▸ Task details
Repeat the records word for word, starting with the line that contains "This screenshot has width=960, height=373." and going on through the end of the records.

▸ Data
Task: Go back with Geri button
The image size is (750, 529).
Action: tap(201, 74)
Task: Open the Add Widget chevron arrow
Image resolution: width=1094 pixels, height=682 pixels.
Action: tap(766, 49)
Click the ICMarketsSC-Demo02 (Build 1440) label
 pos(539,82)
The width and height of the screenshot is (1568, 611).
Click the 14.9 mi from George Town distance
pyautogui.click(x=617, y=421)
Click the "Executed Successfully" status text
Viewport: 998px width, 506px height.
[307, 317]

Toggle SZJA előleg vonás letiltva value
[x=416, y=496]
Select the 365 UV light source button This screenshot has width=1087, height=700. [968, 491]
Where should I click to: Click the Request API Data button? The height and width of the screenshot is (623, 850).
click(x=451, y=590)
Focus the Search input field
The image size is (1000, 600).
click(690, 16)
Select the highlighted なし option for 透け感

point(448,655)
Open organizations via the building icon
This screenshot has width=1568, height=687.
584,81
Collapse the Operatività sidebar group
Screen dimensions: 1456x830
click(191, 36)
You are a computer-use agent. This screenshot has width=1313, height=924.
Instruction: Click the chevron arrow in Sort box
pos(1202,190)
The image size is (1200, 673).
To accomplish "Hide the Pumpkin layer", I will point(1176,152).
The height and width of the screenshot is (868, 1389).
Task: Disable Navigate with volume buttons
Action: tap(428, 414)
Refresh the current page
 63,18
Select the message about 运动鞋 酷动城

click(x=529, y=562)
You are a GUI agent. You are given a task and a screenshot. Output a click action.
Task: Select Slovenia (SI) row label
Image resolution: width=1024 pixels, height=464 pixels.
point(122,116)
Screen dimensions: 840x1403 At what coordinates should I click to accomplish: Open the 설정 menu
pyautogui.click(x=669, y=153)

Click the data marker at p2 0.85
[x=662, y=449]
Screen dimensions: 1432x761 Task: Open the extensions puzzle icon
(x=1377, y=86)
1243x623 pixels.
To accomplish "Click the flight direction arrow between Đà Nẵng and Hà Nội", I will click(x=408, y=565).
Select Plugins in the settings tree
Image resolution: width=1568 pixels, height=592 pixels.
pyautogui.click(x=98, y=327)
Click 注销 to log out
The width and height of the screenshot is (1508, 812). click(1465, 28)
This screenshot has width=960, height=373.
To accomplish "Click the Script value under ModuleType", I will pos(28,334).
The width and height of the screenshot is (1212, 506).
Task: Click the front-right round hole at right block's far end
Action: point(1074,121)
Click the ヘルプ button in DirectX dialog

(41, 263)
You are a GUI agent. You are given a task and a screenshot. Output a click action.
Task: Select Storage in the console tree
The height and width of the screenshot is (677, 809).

▸ Solution for this exercise
This screenshot has width=960, height=373.
To accomplish "Click the Script value under ModuleType", I will pos(28,334).
The width and height of the screenshot is (1212, 506).
Task: Click the front-right round hole at right block's far end
Action: point(1074,121)
Click the ヘルプ button in DirectX dialog

(41, 263)
You are a GUI agent. You are given a task and a screenshot. Output a click action.
Task: Select Storage in the console tree
The height and width of the screenshot is (677, 809).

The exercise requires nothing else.